Document text: Begin

There are two classes of heat engines in use; in one class the combustion takes place on the inside of the cylinder or generator, just as fire is applied to a tea-kettle, and the heat is transmitted by conduction through the metal walls to the part of machine doing the work. Motors and machines of this kind, are generally called "external combustion" engines, of which the steam engine is a prominent example.
Engines where the combustion takes place inside the machine itself, and acts directly on it, are engines of the second class, termed "internal combustion engines." The gasolene engine is of this type, and so are all gas and oil engines.
The principle of the motor-cycle engine, in its action, is similar to the regular automobile engine and the gas engine. All these are internal combustion or explosion engines; that is, their motive power is derived from the force exerted by the explosion of a gas while under compression, the compressed gas generally ignited by means of an electric spark. In the case of gasolene motors, the gas is obtained from the liquid gasolene, either by allowing air to be drawn through it or by spraying the spirit through a small hole, the latter being the method most generally used. A great quantity of air has to be mixed with the vapour before it will ignite. The amount that is required varies considerably, atmospheric conditions and the height above sea level causing variations in the demand. The action of the common gasolene engine is known as the "four-stroke-cycle," that is, there are four strokes of the piston for every impulse, one being a "power" stroke and the other three "duty" strokes, as it were. Each performs a certain operation that is necessary for the correct working of the engine. Some engines are worked on the "two-stroke-cycle" principle; in this case, there are only two strokes for each impulse. This type of engine has many disadvantages, and there are very few two-stroke engines in use for driving motor cycles.

Document text: End
Data section: Begin

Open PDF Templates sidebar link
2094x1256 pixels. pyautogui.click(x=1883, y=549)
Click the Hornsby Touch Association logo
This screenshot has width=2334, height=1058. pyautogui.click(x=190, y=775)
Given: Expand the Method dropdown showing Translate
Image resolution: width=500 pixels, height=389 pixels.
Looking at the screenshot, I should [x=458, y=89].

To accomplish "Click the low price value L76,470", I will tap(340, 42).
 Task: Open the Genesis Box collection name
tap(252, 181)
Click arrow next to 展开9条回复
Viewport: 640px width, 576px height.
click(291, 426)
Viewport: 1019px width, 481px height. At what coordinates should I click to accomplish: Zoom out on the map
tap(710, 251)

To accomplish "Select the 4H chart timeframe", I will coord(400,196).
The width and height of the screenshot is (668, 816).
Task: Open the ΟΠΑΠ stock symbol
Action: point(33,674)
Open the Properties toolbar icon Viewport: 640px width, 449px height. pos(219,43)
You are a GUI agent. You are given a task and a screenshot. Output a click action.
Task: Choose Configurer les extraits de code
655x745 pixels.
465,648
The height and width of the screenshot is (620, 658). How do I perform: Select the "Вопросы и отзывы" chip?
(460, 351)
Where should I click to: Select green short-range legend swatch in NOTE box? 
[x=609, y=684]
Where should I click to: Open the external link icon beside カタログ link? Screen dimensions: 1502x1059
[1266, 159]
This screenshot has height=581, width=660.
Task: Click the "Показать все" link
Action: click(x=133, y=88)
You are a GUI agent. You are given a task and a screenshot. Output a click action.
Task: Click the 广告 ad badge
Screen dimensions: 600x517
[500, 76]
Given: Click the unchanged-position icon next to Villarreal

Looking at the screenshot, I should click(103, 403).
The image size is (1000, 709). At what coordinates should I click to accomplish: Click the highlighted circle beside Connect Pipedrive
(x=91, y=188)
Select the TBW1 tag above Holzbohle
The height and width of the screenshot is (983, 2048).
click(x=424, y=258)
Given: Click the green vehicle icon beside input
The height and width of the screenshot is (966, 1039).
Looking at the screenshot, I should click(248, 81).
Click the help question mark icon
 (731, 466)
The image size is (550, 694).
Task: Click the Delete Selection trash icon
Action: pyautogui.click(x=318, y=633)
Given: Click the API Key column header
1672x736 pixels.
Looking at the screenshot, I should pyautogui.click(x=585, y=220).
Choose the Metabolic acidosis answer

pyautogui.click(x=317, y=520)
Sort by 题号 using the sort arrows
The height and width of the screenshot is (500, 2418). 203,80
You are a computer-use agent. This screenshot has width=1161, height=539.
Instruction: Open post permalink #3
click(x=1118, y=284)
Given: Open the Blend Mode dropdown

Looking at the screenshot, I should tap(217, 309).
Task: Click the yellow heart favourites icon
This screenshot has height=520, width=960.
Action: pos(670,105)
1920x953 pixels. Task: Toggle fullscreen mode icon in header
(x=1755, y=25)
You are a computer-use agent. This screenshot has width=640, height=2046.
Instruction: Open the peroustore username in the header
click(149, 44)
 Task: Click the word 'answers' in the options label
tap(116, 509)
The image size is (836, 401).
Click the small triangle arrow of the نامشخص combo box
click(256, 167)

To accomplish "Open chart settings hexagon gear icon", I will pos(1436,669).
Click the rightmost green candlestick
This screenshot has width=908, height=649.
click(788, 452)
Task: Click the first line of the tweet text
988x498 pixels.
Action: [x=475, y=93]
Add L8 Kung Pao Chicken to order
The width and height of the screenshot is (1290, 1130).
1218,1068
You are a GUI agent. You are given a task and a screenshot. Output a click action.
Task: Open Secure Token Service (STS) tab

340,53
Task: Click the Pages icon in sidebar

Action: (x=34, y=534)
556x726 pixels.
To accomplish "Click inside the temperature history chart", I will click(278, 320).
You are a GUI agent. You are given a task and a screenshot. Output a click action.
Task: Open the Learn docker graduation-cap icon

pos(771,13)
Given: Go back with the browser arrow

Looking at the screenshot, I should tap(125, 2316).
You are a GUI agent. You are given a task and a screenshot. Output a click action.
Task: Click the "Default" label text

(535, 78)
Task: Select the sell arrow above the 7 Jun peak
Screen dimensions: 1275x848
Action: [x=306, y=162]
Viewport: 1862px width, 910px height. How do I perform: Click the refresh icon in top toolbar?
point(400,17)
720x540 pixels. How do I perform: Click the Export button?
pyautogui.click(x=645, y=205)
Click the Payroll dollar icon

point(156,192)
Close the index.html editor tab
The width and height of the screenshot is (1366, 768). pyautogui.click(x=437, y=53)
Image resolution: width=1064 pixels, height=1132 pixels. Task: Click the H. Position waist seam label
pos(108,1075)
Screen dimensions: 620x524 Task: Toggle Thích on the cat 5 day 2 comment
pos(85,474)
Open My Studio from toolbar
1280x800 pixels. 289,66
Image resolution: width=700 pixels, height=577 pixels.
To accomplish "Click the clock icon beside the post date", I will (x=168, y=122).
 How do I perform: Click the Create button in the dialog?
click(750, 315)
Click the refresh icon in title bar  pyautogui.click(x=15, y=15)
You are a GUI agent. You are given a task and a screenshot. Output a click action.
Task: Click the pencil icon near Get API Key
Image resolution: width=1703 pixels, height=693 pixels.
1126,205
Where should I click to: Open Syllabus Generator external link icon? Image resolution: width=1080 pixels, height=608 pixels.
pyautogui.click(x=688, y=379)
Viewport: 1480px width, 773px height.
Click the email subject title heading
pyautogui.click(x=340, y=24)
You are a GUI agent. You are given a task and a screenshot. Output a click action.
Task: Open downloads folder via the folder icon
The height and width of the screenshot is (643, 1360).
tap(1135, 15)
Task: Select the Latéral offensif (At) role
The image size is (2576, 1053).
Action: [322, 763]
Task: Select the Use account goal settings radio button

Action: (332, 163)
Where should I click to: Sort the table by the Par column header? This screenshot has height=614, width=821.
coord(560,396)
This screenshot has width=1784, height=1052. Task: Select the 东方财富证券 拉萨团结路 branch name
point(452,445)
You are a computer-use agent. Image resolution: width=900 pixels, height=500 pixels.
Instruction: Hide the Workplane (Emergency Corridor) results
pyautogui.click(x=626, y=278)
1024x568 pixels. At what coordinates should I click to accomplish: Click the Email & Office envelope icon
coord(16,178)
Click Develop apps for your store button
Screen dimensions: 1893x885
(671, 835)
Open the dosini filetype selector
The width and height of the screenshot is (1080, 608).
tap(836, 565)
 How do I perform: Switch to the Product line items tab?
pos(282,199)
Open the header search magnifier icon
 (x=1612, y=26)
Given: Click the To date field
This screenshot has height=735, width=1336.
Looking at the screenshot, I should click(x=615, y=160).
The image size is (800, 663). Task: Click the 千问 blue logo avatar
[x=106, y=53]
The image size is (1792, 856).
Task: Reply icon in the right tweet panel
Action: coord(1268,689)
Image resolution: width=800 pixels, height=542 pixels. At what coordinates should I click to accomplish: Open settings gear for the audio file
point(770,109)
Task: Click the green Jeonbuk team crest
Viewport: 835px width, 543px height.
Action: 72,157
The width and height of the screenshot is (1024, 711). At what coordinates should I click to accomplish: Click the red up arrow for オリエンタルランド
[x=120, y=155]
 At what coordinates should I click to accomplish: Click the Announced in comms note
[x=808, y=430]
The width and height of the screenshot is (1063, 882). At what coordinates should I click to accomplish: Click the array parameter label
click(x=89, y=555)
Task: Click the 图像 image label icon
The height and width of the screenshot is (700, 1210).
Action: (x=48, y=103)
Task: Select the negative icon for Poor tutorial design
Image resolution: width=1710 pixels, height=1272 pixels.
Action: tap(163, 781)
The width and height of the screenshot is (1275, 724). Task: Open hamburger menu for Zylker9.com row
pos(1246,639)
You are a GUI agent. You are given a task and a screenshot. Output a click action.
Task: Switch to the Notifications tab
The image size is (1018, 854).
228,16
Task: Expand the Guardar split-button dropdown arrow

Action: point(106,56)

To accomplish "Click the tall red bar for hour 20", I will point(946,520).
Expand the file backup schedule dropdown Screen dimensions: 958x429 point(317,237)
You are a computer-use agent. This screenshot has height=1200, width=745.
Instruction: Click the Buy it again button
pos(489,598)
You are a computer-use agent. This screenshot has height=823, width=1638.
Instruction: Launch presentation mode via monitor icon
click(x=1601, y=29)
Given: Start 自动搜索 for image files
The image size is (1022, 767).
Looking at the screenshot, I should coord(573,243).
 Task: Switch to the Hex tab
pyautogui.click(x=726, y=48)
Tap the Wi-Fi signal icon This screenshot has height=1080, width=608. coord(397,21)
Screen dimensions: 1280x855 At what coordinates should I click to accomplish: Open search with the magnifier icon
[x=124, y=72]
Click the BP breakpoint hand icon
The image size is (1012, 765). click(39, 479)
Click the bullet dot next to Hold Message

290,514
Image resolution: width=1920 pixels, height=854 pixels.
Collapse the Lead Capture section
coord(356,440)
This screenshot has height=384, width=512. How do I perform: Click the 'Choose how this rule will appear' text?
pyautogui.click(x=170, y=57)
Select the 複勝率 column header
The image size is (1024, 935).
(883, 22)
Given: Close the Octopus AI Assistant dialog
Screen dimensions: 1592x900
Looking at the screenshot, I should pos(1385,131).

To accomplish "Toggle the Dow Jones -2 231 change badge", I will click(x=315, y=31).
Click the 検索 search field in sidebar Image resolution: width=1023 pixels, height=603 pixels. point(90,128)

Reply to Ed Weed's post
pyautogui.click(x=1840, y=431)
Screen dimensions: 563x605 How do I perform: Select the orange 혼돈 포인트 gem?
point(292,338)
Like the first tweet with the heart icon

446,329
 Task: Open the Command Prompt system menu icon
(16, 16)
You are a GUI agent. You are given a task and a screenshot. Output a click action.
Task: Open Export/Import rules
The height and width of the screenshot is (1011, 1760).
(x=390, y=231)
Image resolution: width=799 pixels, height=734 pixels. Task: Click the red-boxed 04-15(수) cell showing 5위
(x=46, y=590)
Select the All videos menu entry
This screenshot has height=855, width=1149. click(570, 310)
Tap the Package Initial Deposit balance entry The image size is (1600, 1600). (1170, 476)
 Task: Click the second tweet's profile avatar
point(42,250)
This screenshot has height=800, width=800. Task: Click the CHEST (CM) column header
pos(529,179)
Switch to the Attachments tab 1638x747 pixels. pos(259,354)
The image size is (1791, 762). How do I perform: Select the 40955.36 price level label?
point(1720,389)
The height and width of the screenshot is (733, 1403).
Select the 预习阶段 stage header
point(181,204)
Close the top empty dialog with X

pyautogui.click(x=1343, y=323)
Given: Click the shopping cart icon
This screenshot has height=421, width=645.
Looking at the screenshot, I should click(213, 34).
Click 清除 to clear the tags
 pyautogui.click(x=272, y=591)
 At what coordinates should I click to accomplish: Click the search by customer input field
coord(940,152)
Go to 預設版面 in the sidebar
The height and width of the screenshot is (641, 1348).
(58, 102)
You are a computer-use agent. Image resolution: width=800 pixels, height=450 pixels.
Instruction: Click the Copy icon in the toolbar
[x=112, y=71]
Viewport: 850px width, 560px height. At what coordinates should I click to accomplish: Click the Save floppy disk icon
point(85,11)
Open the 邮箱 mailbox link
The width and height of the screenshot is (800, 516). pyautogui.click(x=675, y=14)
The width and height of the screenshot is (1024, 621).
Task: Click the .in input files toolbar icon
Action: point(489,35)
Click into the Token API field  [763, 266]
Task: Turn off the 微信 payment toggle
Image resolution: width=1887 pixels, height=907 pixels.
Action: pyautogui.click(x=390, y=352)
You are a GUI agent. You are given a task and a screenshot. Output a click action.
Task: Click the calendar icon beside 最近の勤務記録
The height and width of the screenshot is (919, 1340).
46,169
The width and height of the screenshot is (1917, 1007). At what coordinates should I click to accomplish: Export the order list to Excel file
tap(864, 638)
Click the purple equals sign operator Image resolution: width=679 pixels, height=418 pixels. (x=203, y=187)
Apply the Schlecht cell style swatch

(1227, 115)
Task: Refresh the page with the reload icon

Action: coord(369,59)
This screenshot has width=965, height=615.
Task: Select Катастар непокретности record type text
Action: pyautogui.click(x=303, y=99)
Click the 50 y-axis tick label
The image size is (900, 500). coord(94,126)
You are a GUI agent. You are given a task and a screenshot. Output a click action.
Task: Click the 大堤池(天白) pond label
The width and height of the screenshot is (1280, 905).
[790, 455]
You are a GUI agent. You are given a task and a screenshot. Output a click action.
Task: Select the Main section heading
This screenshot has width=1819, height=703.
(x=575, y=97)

Data section: End

Required tasks =>
(a) Give again, word for word, the part of the passage on heat engines that opens with the words containing "There are two" and closes with "a prominent example.".
(b) In the passage on heat engines, what name is given to engines where the combustion takes place inside the machine itself?
(c) Summarize the passage on heat engines in three sentences.
Rely only on the passage on heat engines and not on the records.

Answers =>
(a)
There are two classes of heat engines in use; in one class the combustion takes place on the inside of the cylinder or generator, just as fire is applied to a tea-kettle, and the heat is transmitted by conduction through the metal walls to the part of machine doing the work. Motors and machines of this kind, are generally called "external combustion" engines, of which the steam engine is a prominent example.

(b) Internal combustion engines.

(c) Heat engines fall into two classes: external combustion engines, such as the steam engine, and internal combustion engines, which include gasolene, gas and oil engines. The motor-cycle engine is an internal combustion engine whose power comes from the explosion of compressed gas, generally ignited by an electric spark, with the gas usually obtained by spraying gasolene through a small hole and mixing it with a great quantity of air. The common gasolene engine works on the four-stroke cycle, with one power stroke in every four, while the two-stroke type has many disadvantages and very few such engines drive motor cycles.